The Westin Group manages a variety of property types for individual owners, including office buildings, service centers, warehouses, shopping centers, storage centers, and apartment complexes. Westin Group does not work for institutional investors such as REITs or large banks. But Elisa Mullins, director of property management for Westin Group, says the demands on her firm are very much like the demands on Voges’, and foremost among them is keeping the building fully leased.

Keeping a property leased is really only a means to a goal, she emphasizes. “Owners have different goals,” she says. “Some are short term, some are long term. Some live off of the income, some invest in other things...An office building owner may want to use the income to catapult into another building. But other owners don’t want any growth. They just want to keep everything the same. They built for a reason: to help specific types of tenants grow and move out...

“So the property manager has to clearly determine what the owners want and then execute that plan.”

Many individual owners, even if they are local, do not have the time to keep up with all the information needed to run a building. That’s part of the manager’s job. “You have to know the market and let them know what is happening with other buildings,” Mullins says. “You have to give them options and feedback, but you also have to be proactive and take care of things before they become problems. And when there are problems, owners want to hear about it from you. They don’t want to be caught off guard and hear about the problem from a brother-in-law’s wife’s sister, who happens to work in the building.”

Another big part of the job is enforcing the lease. One of the major reasons individual owners hire property managers is “they don’t want to be the bad guy,” she says.

The basic package of property management services remains the same, says Cathie Crowley, senior real estate manager for CB Richard Ellis. An owner “should absolutely expect a property manager to collect the rent, pay the bills on time, and contract for maintenance services,” she says.

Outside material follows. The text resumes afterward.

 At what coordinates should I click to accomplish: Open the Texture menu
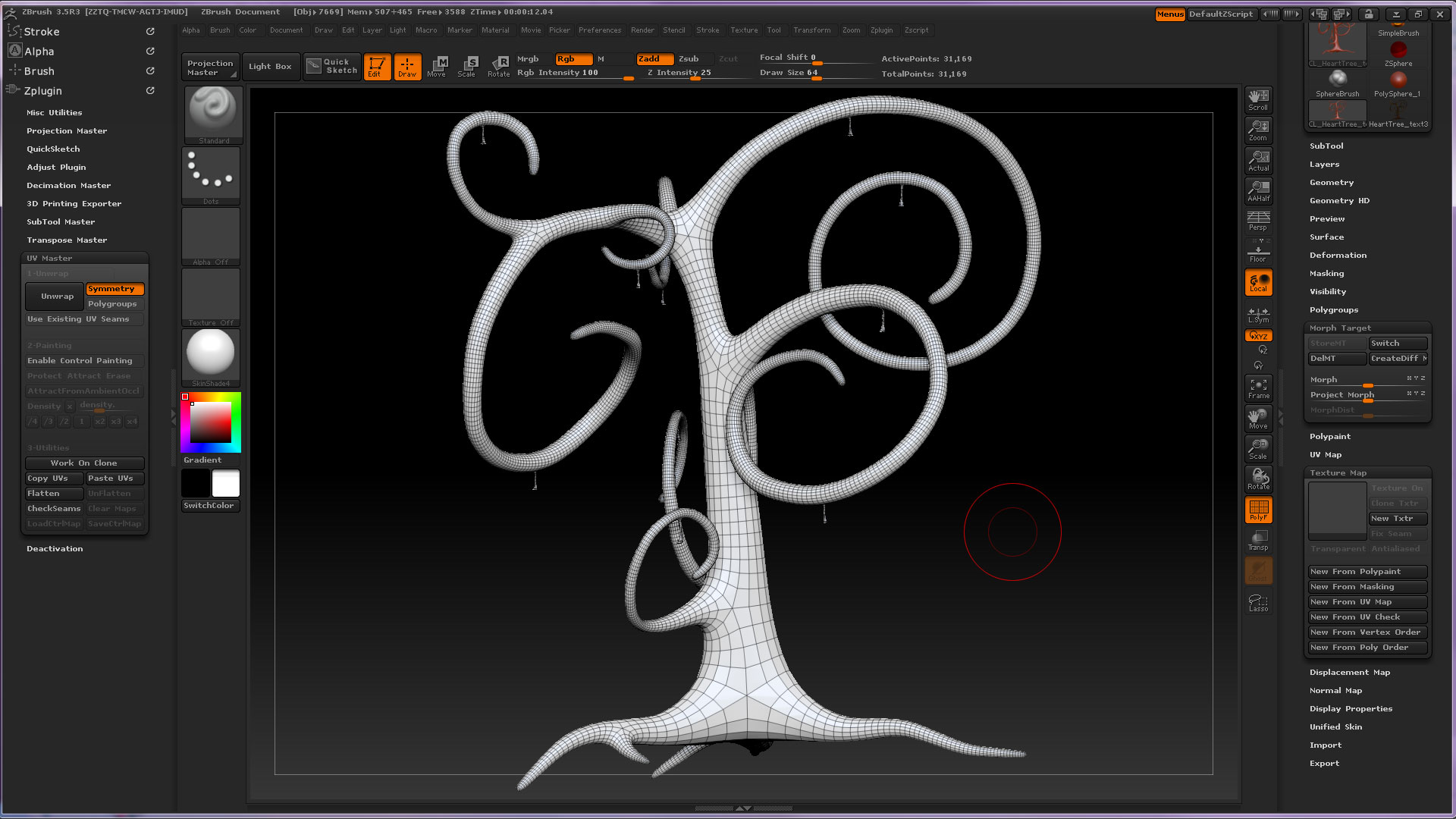coord(744,30)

Beyond that, there is a menu of services, and different owners may select different items from the menu. “Some owners have you do financial accounting, and some want you to be the construction manager on tenant finish work,” Crowley adds.

The basics of customer service and tenant satisfaction haven’t changed, Voges agrees, but delivering them has become more complicated over the past 20 years, in part because of new laws and regulations.

“We’re expected to know a little bit about everything,” he says. “We’re expected to understand the ADA [Americans with Disabilities Act], and how it affects build out of tenant space or the renovation of a bathroom. We’re expected to know indoor air quality issues and asbestos regulations. And the Y2K fear meant we all had to learn building systems.”

The greater complexity of modern building systems and building regulations is a powerful argument for hiring a property management firm, instead of hiring an individual to perform that function.

“If I were an owner, the biggest benefit of a firm such as ours would be the broad based knowledge that is at our disposal,” Mullins says. “With such a gamut of building types, we see a lot of different problems, and we have a lot of contacts, contractors and suppliers.”

Crowley agrees, “When you hire me, you get our support staff, our building engineers, our construction managers, etc. When you hire CB, you get my experience and that of our 9,000 other people. It is one stop shopping. If I don’t know something, somebody here will, so you don’t have to shop for it.”

As the economy slows, it becomes even more important for owners to have a good property management firm, Voges adds, because “as leases come up, tenants will have more and more choices.” So understanding their plans and needs, and what the competition is doing, will be even more important.


Peter Downs is a free-lance writer and editor of Construction News & Review.